Vatican and bishops love atheism, because atheists are their allies in preventing seriousness in theological matter.

Incidentally, I went to a lecture by a theologian last night. He gave a definition of theism, the same as mine: Belief in a supernaturally powerful person who cares about human behavior and wants to be worshipped. And he went on to say that all serious theology is a-theistic.


No problem with that. Science by itself is agnostic, but as much about primary matter than any reality, we can only try religion, and change of religion, or change religion. A religion is a conception of reality, and it is based on the belief that there is a reality, that we can share some aspect of it, and discuss about the way to unify all the views and reflexion we can have on it.

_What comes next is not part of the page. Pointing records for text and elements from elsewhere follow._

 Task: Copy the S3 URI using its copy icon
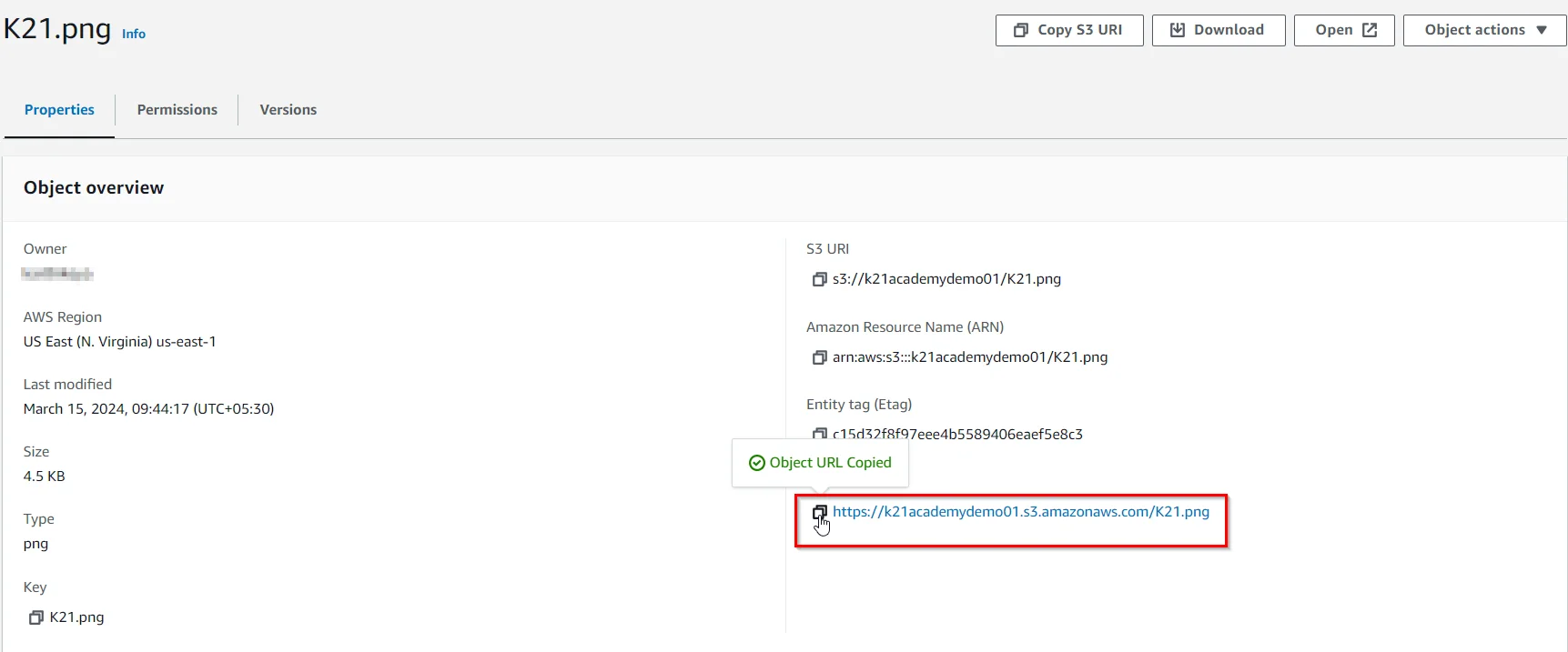click(819, 279)
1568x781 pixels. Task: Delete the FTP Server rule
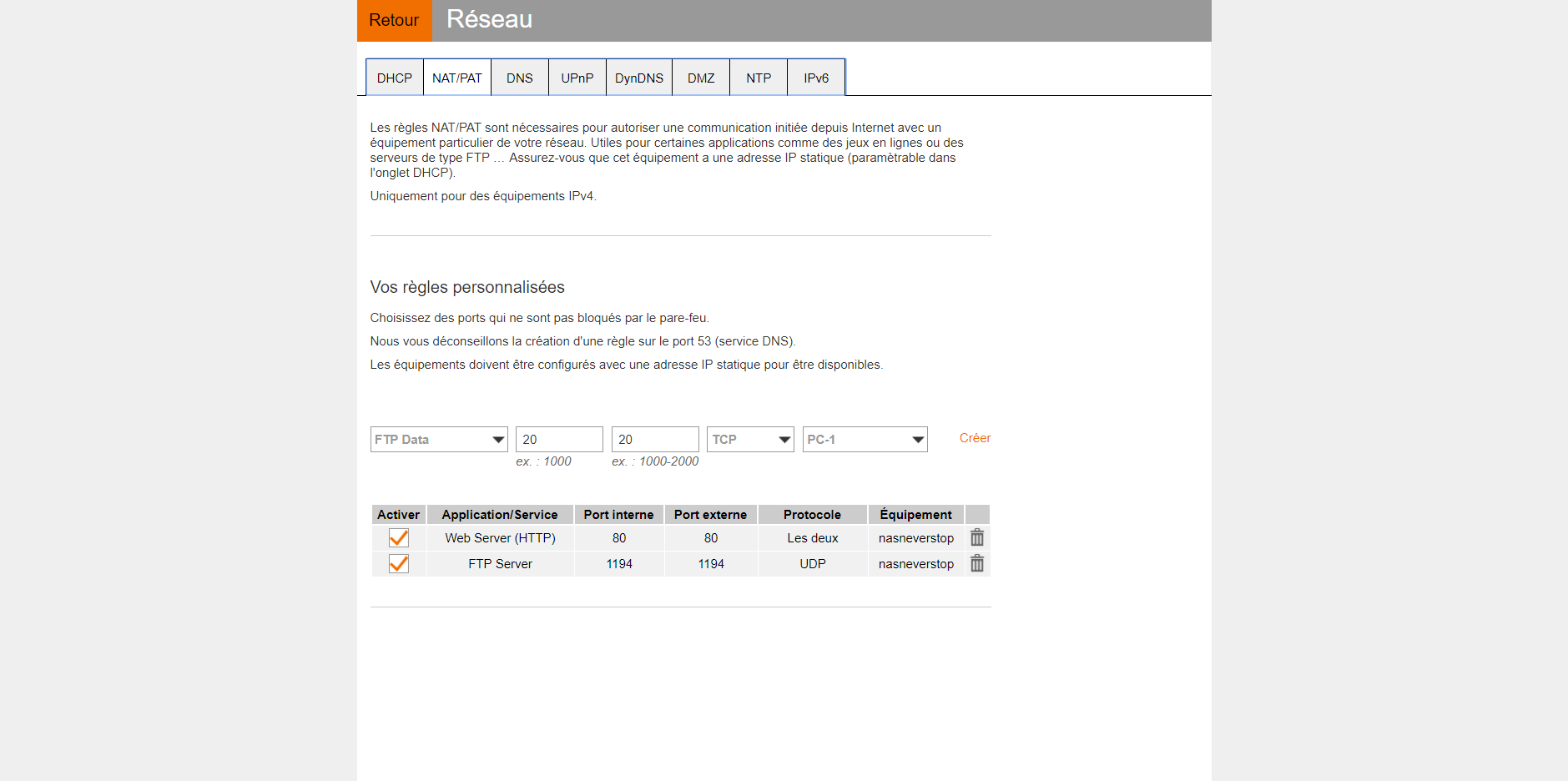click(x=977, y=564)
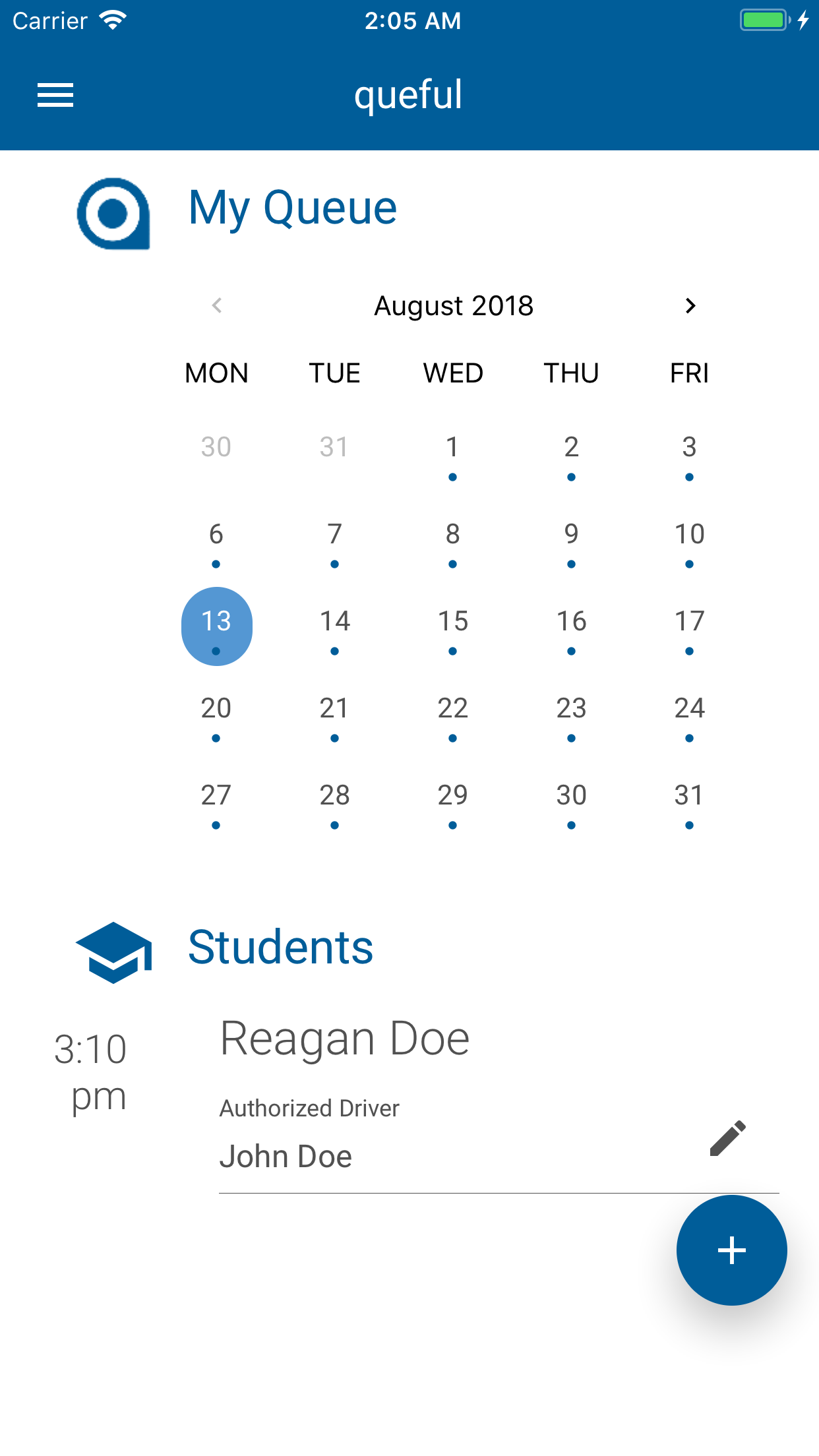Choose Friday August 31
This screenshot has height=1456, width=819.
689,800
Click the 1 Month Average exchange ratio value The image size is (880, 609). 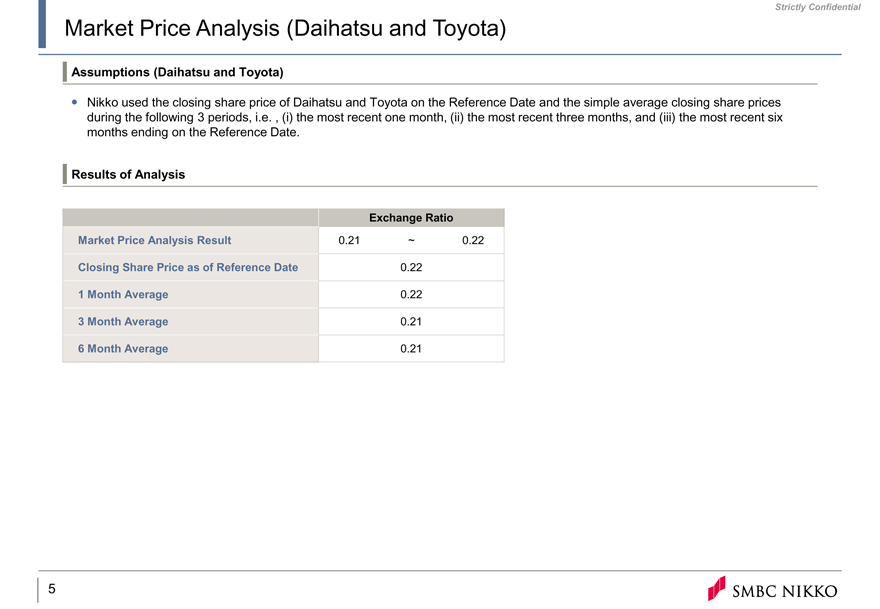point(411,294)
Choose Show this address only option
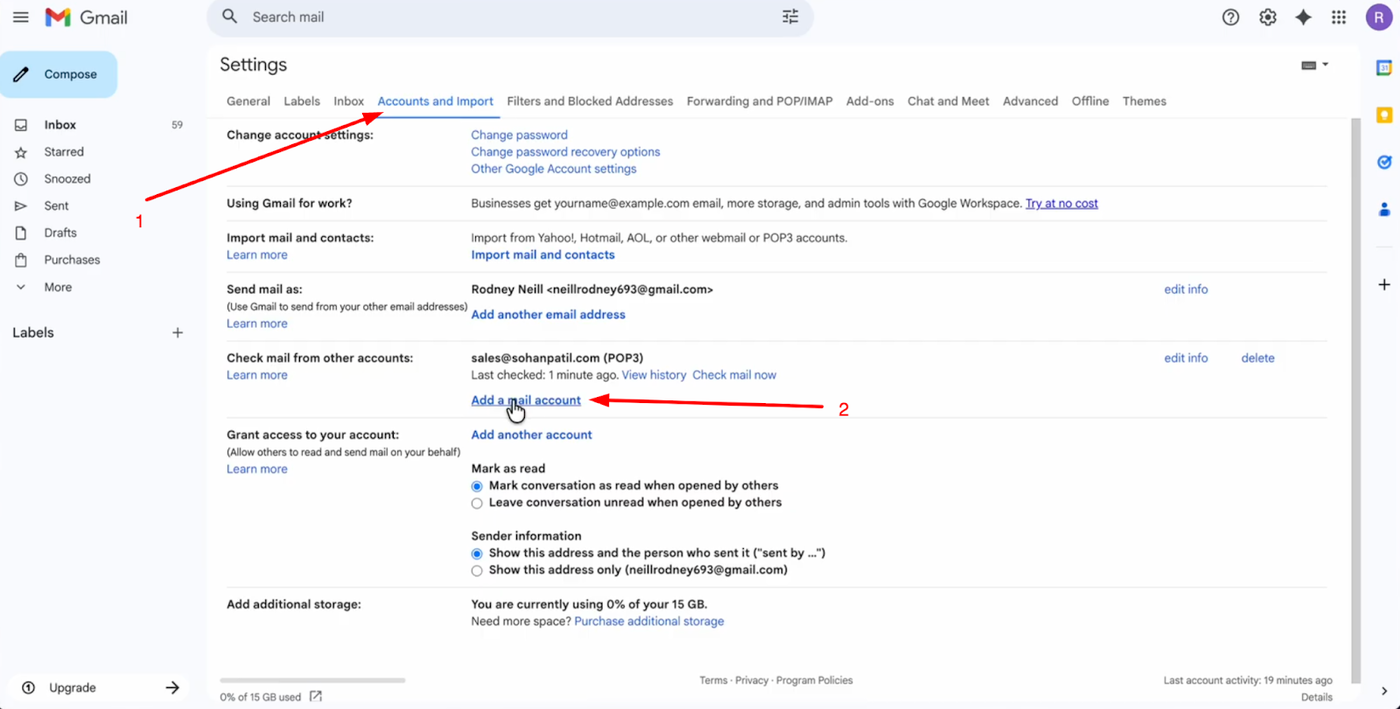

Now, you frighten me a bit about which theologian you are listening too, and I give you a tip, go back to the time theology was a science, that is before +523 in occident (and of course, if you study the theologians since, you will see many "saying sentences like above, but only in context of being able to develop other interesting ideas: that is, not all modern theologian believe in such naive theist god). But officially: the field is sick (authorianistist) since +523 in Occident, and about the eleventh century in Middle-East.

Strong-atheism is a religion, and is dishonest when not saying so, as it is the belief in a primary physical universe or matter, object of the laws described in the book of physics.

That might be true. We don't know. But we can know that this view is problematical if we assume there is no magic in the brain or in matter.

It is nice because it illustrates the existence of a realm, a simple one conceptually (a tiny part of arithmetic), where the laws of physics originate.

The difficulty to accept this is similar with the difficulty some accepted evolution. Perhaps.

Read history of science. Humans pervert science all the time, for short run purpose, or for power purpose. For all of them we must distinguish the object of study from the humans theories which can always be wrong, if not escape the well guided practice (laic academy, laic school, agnostic presentations, encouragement of doubting, even mocking, *all* authorities, etc.).